◆ ABOUT THIS EXERCISE
All of the records below are to be copied exactly.

◆ Recorded data
════════════════
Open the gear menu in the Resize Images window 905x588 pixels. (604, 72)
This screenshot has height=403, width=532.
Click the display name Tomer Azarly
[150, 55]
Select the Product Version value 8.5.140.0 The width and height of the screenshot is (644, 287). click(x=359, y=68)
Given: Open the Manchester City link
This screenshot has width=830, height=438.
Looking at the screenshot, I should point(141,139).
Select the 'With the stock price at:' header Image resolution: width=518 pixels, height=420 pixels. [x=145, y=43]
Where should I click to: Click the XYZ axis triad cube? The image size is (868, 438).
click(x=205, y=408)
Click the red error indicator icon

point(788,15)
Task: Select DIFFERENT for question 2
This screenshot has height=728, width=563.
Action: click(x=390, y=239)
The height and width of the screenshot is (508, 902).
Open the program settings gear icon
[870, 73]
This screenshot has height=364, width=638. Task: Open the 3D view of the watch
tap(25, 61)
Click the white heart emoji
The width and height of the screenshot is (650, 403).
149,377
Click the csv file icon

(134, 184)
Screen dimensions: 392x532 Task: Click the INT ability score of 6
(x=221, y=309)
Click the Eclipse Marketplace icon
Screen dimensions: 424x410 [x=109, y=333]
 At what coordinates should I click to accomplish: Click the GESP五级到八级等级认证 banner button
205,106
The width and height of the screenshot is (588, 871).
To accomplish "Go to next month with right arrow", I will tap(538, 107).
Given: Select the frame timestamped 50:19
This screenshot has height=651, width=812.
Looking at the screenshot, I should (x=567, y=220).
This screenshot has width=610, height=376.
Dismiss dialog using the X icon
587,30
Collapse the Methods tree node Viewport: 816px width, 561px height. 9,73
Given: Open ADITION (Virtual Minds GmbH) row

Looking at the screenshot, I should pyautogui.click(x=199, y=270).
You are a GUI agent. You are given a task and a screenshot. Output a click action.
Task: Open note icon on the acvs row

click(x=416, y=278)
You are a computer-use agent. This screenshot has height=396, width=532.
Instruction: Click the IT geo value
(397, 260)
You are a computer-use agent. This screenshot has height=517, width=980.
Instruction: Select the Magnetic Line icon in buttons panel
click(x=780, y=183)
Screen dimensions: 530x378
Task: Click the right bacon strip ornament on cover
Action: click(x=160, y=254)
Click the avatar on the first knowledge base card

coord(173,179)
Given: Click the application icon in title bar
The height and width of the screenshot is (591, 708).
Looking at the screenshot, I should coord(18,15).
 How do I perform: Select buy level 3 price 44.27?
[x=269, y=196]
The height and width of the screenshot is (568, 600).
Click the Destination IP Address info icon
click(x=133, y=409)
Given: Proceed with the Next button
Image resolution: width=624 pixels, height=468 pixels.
════════════════
◆ ANSWER AREA
Open the gear menu in the Resize Images window 905x588 pixels. (604, 72)
This screenshot has height=403, width=532.
Click the display name Tomer Azarly
[150, 55]
Select the Product Version value 8.5.140.0 The width and height of the screenshot is (644, 287). click(x=359, y=68)
Given: Open the Manchester City link
This screenshot has width=830, height=438.
Looking at the screenshot, I should point(141,139).
Select the 'With the stock price at:' header Image resolution: width=518 pixels, height=420 pixels. [x=145, y=43]
Where should I click to: Click the XYZ axis triad cube? The image size is (868, 438).
click(x=205, y=408)
Click the red error indicator icon

point(788,15)
Task: Select DIFFERENT for question 2
This screenshot has height=728, width=563.
Action: click(x=390, y=239)
The height and width of the screenshot is (508, 902).
Open the program settings gear icon
[870, 73]
This screenshot has height=364, width=638. Task: Open the 3D view of the watch
tap(25, 61)
Click the white heart emoji
The width and height of the screenshot is (650, 403).
149,377
Click the csv file icon

(134, 184)
Screen dimensions: 392x532 Task: Click the INT ability score of 6
(x=221, y=309)
Click the Eclipse Marketplace icon
Screen dimensions: 424x410 [x=109, y=333]
 At what coordinates should I click to accomplish: Click the GESP五级到八级等级认证 banner button
205,106
The width and height of the screenshot is (588, 871).
To accomplish "Go to next month with right arrow", I will tap(538, 107).
Given: Select the frame timestamped 50:19
This screenshot has height=651, width=812.
Looking at the screenshot, I should (x=567, y=220).
This screenshot has width=610, height=376.
Dismiss dialog using the X icon
587,30
Collapse the Methods tree node Viewport: 816px width, 561px height. 9,73
Given: Open ADITION (Virtual Minds GmbH) row

Looking at the screenshot, I should pyautogui.click(x=199, y=270).
You are a GUI agent. You are given a task and a screenshot. Output a click action.
Task: Open note icon on the acvs row

click(x=416, y=278)
You are a computer-use agent. This screenshot has height=396, width=532.
Instruction: Click the IT geo value
(397, 260)
You are a computer-use agent. This screenshot has height=517, width=980.
Instruction: Select the Magnetic Line icon in buttons panel
click(x=780, y=183)
Screen dimensions: 530x378
Task: Click the right bacon strip ornament on cover
Action: click(x=160, y=254)
Click the avatar on the first knowledge base card

coord(173,179)
Given: Click the application icon in title bar
The height and width of the screenshot is (591, 708).
Looking at the screenshot, I should coord(18,15).
 How do I perform: Select buy level 3 price 44.27?
[x=269, y=196]
The height and width of the screenshot is (568, 600).
Click the Destination IP Address info icon
click(x=133, y=409)
Given: Proceed with the Next button
Image resolution: width=624 pixels, height=468 pixels.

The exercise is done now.